Europe’s financial overseer does not seem overly concerned about cryptocurrencies’ impact on the financial system, but still said regulators should monitor risks in case.
The European Systemic Risk Board released a report on Thursday titled “Crypto-assets and decentralised finance- systemic implications and policy options.”
“Even though the crypto-asset sector might not be systemic today, authorities should be able to understand the developments of the sector and their potential implications for financial stability,” the board said in the report.
The market capitalization of crypto-assets “appears fairly small,” the board said.
The reported market capitalization for the assets, including stablecoins and for bitcoin where private keys are thought to be lost, amount to about 0.8% of the EU financial sector, according to the report.

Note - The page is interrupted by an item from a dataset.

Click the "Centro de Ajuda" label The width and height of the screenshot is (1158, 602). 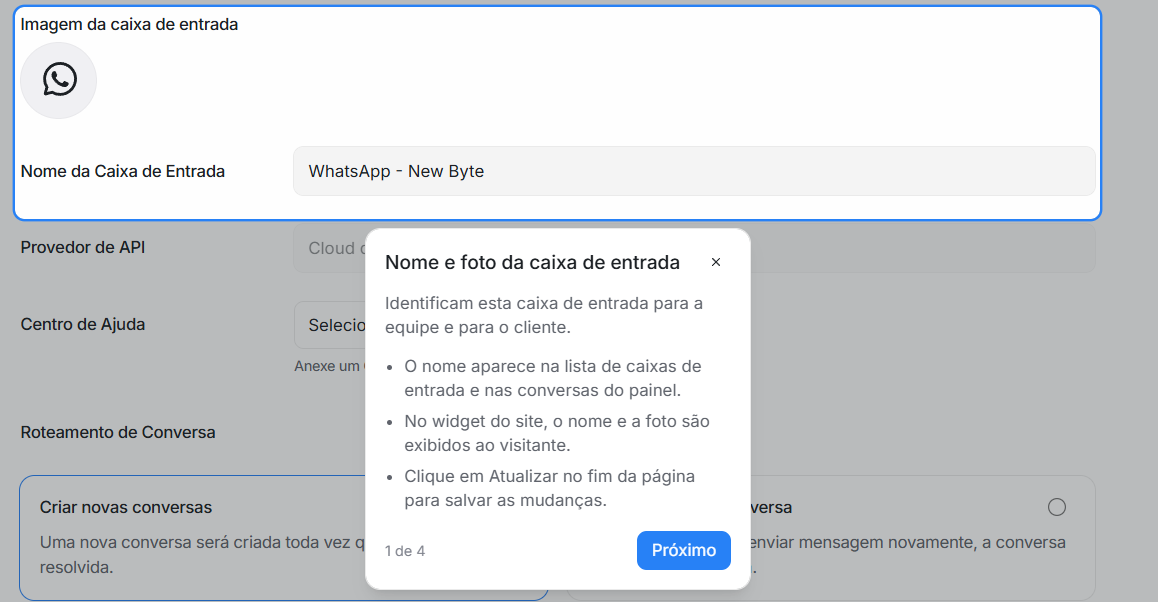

That is about the size of Amazon or the size of the 15th largest bank in the European Union, the board said.
Decentralized finance, or DeFi makes up a small portion, so has no “significant connect yet to traditional finance,” according to the report.

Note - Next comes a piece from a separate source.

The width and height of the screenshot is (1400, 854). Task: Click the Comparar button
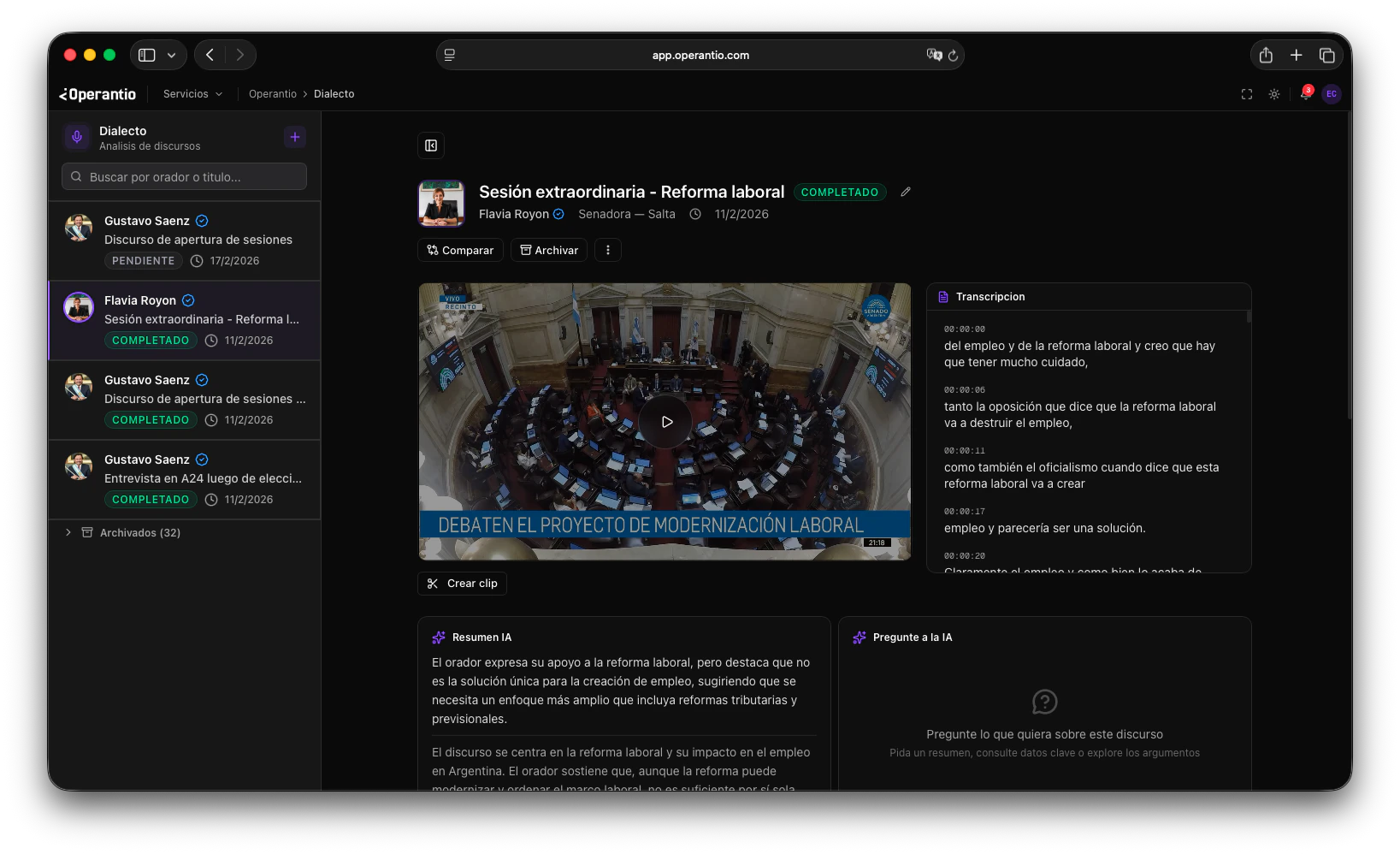(460, 250)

If crypto does enter traditional finance…
The board also looked into how the crypto market could become “systemically relevant.”
“There are various instances in which crypto-assets could pose a systemic risk, for example if (i) their interconnectedness with the traditional financial system increases over time, (ii) their connections to the traditional financial system are not identified before they cause problems, and (iii) similar technologies are adopted in traditional finance,” the board said.
The board made a few recommendations including improving the EU’s ability to monitor through certain reporting requirements and having a clear understanding of crypto staking and lending.
“A greater degree of understanding of developments in DeFi and the implications for regulation and supervision should be pursued in the future. More specifically, it would be useful to investigate governance arrangements to ensure a consistent application of regulation to these services,” the board said.